Mr. Coons, a Delaware Democrat, and Senator Thom Tillis, a North Carolina Republican, introduced a bill last month to clarify what kinds of innovations are eligible for patents. It is intended as a legislative fix to the uncertainty raised by a series of Supreme Court decisions. Patents on artificial intelligence, along with medical diagnostics and biotechnology, would most likely become easier to obtain, legal experts say.
The bill is not about artificial intelligence specifically, but it “recognizes the direction of travel relative to A.I.” toward stronger patent protection, said David Kappos, a former director of the patent office and a partner at Cravath, Swaine & Moore.
At the Senate hearing, Dr. Abbott made the case for A.I. invention, helped by an odd-looking drink container he held up and described. It was created by an A.I. system trained on general knowledge. It had no training in container design, and it was not asked to make one.
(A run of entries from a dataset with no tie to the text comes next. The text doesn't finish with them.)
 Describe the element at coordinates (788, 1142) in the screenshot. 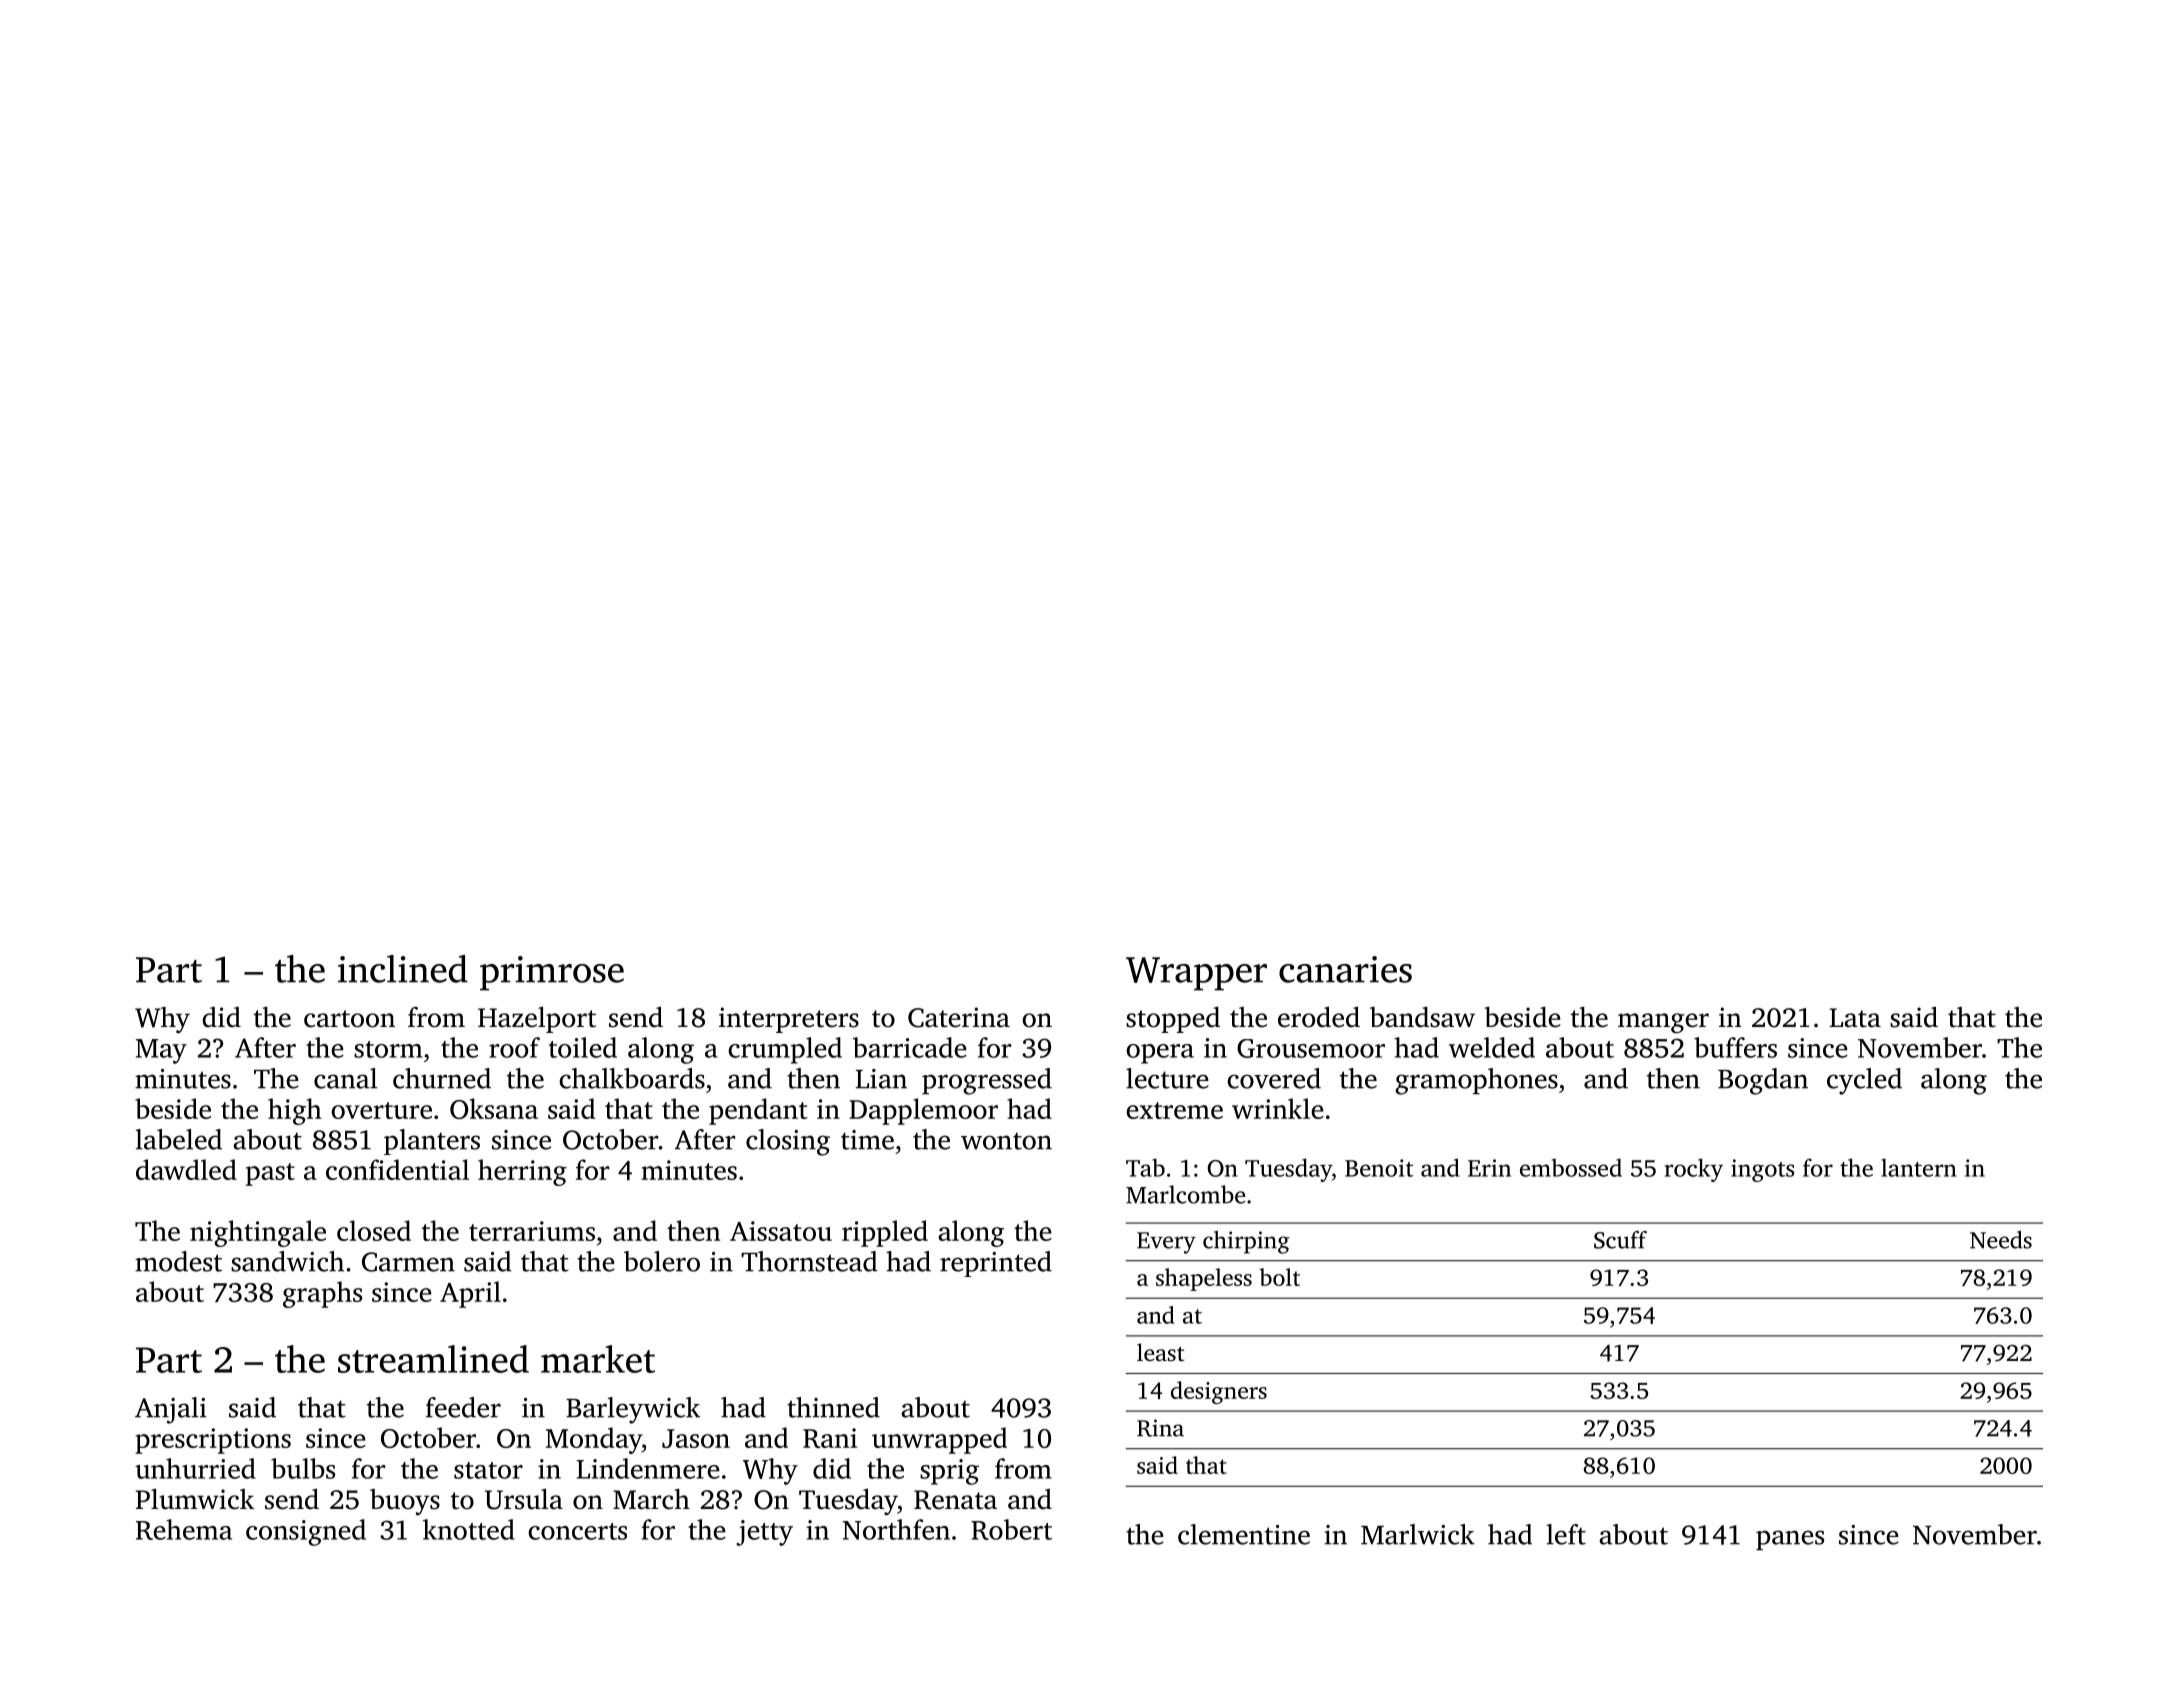

I see `closing` at that location.
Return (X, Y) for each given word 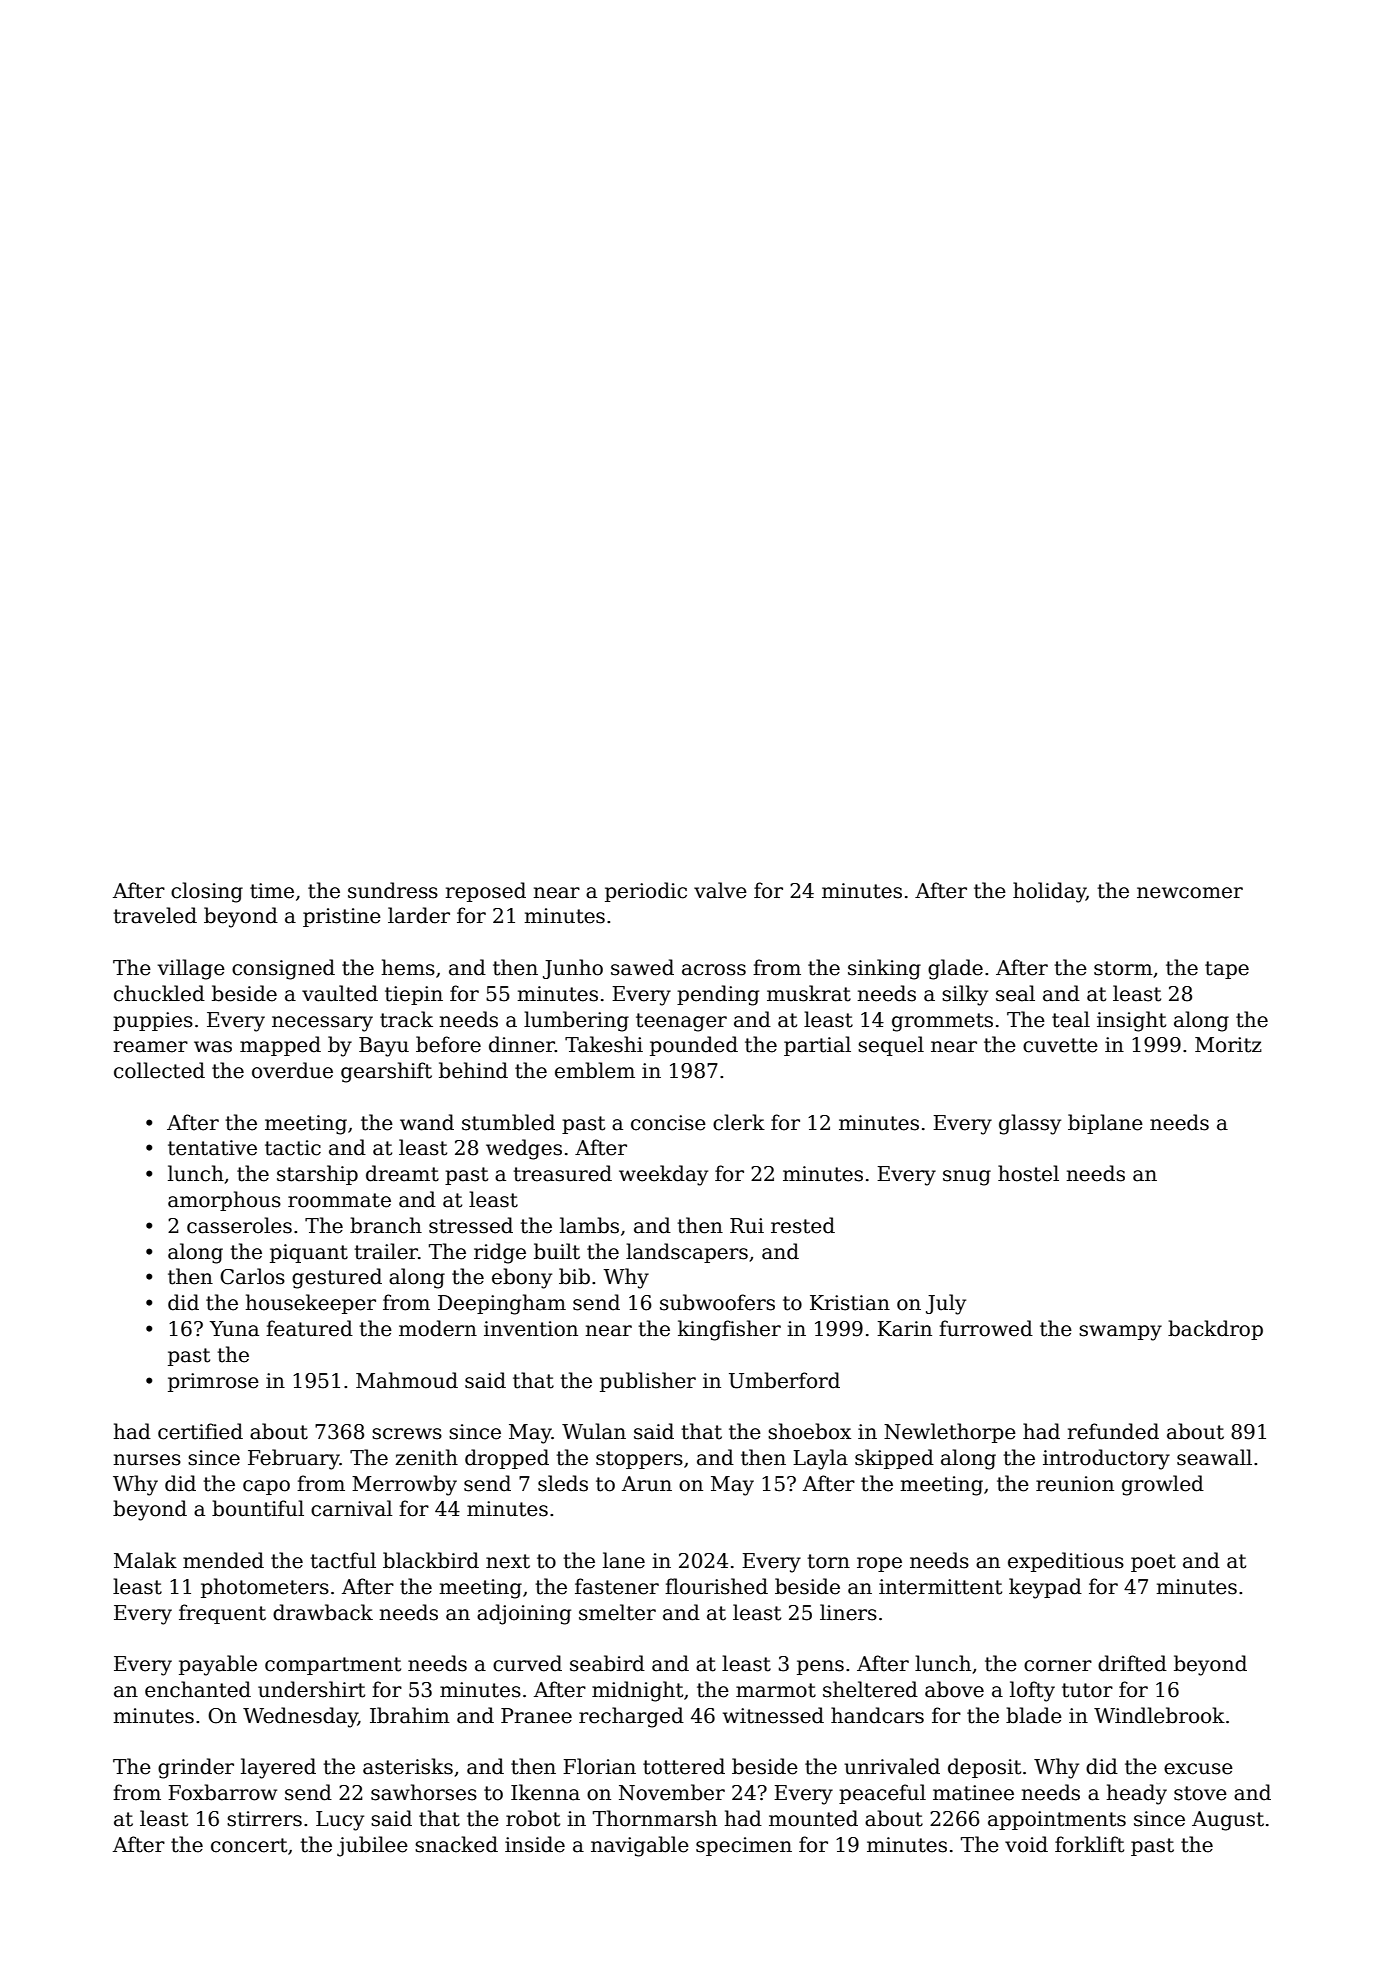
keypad (1045, 1588)
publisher (648, 1382)
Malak (145, 1560)
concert (249, 1845)
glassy (1030, 1124)
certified (200, 1431)
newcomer (1190, 893)
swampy (1120, 1333)
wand (427, 1122)
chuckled (159, 993)
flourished (716, 1586)
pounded (694, 1046)
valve (720, 890)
The A.I. was built to combine simple ideas and concepts into more complex ones and identify when one had a positive outcome, a process repeated again and again. The resulting design was fed into a 3-D printer. The container employs fractal geometry to improve heat transfer, a kind of anti-Thermos. It could, for example, be used to quickly make iced tea, boiled, steeped and refrigerated.
The container is easy to hold, difficult to drink from and not headed for commercial production yet. But it is certainly novel, and it is entirely the creation of an A.I. system without human control.
The A.I. system was created by Stephen Thaler, who has conducted artificial intelligence research and development for decades, at McDonnell Douglas and later on his own. Dr. Abbott’s study of the A.I. field led him to Dr. Thaler, who agreed to use his technology to generate a demonstration invention or two for the Artificial Inventor Project.
Dr. Thaler’s patented system has some ingredients similar to those in generative A.I. models like ChatGPT, and others that are not. He describes his system as having the machine equivalent of feelings. It becomes digitally excited, producing a surge of simulated neurotransmitters, when it recognizes useful ideas, setting off “a ripening process, and the most salient ideas survive.”
Dr. Thaler said the ability to recognize and react in that way amounted to sentience, and his generative A.I. system is called DABUS, for Device for the Autonomous Bootstrapping of Unified Sentience.
He regards the reluctance of patent authorities to recognize his system as an inventor as discrimination against a creation-capable machine. “It’s speciesism to me,” he said.
But Dr. Abbott said, “That’s totally irrelevant to the legal question.”
And that question will surely become more pressing in time. “There is a universal consensus that A.I. will only get better at this sort of thing,” Dr. Abbott said.